_Atividade proposta:_
Responda, com base no trecho sobre Liz e Rayya:
(a) Em que ano foi o primeiro encontro entre Liz e Rayya, e o que Rayya foi fazer nesse encontro?
(b) Que livro Liz publicou em 2013?
(c) Quantos meses de vida estavam previstos para Rayya após o diagnóstico de câncer?

_Trecho selecionado:_
§ §
O ser humano não é uma coisa só e sabemos disso muito bem, afinal, nenhum de nós pode ser definido com somente uma cor, e Liz mostra isso nesta nova jornada muito bem. Começando com “uma visita” de Rayya, que já faleceu devido a um câncer de fígado e pâncreas, Liz decide contar a todos o começo de seu relacionamento, o fim do seu casamento e a descida profundamente em um labirinto de drogas, autopiedade e irresponsabilidade com todos ao seu redor, inclusive ela própria. Entre seu primeiro encontro com Rayya, no ano de 2000, ainda casada com seu primeiro marido, onde Rayya foi cortar seu cabelo, até a proximidade crescente ao longo dos anos e, por fim, quando Rayya se separou da sua esposa e não tinha onde ficar e Liz cedeu uma igreja que havia comprado com o dinheiro que recebeu com a venda de “Comer, rezar e amar” (e provavelmente também dinheiro vindo da adaptação que o livro ganhou com Julia Roberts) e praticamente se tornar mentora para ajudar Rayya a escrever seu livro “Harley Loco” (não publicado no Brasil) no ano de 2013, mesmo ano que Liz publicou “Grande Magia” e as duas saíram em turnê de divulgações de seus respectivos livros juntas, vendo Liz mostrar uma Rayya vibrante e de personalidade forte, tão expansiva que tomava todo o lugar quando entrava nele.
Liz se apaixonou ainda casada, mas afirma que o relacionamento com Rayya só começou quando o diagnostico de câncer já terminou chegou para ela. Impactada com a noticia e sabendo que era impossível não tentar ficar com a mulher que amava aqueles previstos últimos 6 meses, Liz se limita a dizer que o casamento acabou (e que ela não falará mais sobre isso) depois de uma conversa dolorosa e corajosa. Sem pensar muito, Liz vai até Rayya, na bela igreja reformada que agora sua melhor amiga morava, e se declara. Rayya aceita o amor de Liz e as duas enfim começam um relacionamento – infelizmente.
É uma jornada perigosa, é o que quero dizer, ser o relacionamento “todo o caminho até o rio” de alguém. Tem romance, mas também tem perigo. Intimidade nesse nível é tenso. Você vai ver coisas em si mesmo e na outra pessoa que vão te assustar e magoar; e você vai vivenciar coisas que vão te transformar. Eu não teria perdido minha jornada com Rayya por nada deste mundo, mas não tenho certeza se a recomendaria. E definitivamente não quero fazer nada do tipo nunca mais. Porque, embora boa parte dessa caminhada seja mágica, muito dela foi excessivamente feia e dolorosa, e tenho certeza de que anulou alguns anos da minha vida.
Talvez seja por isso que não dá para conhecer muitas pessoas tão bem quanto conheci Rayya.
Talvez — às vezes penso — nós nem devamos seguir todo o caminho até o rio com ninguém.
§ §
_Material fornecido:_
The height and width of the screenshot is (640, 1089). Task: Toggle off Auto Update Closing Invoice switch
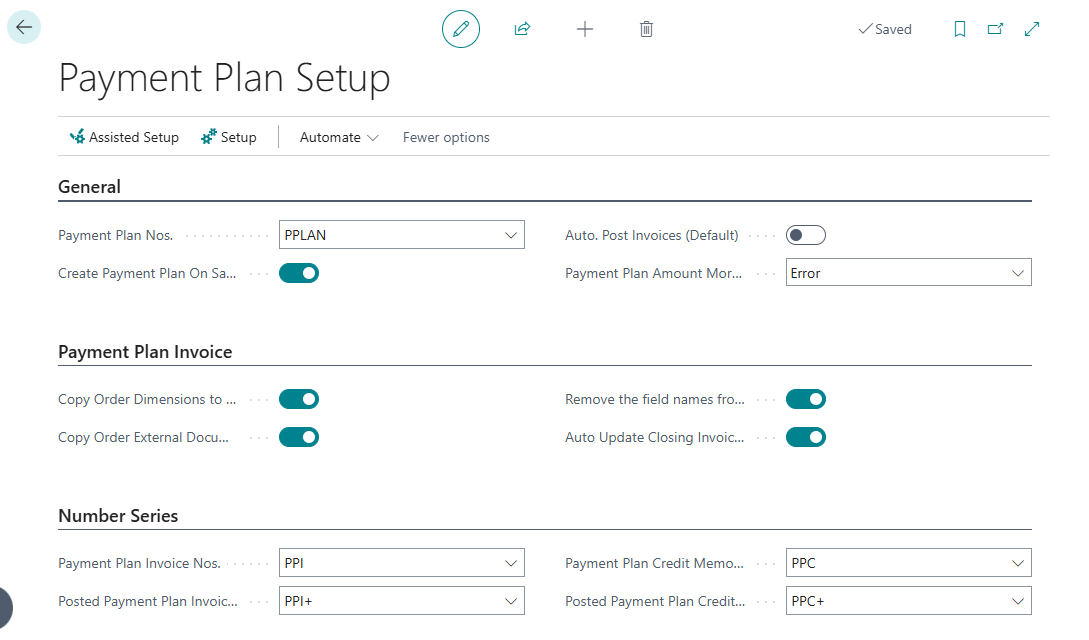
§ §
_Resolução da atividade:_
(a) Em 2000; Rayya foi cortar o cabelo de Liz.
(b) "Grande Magia".
(c) Seis meses.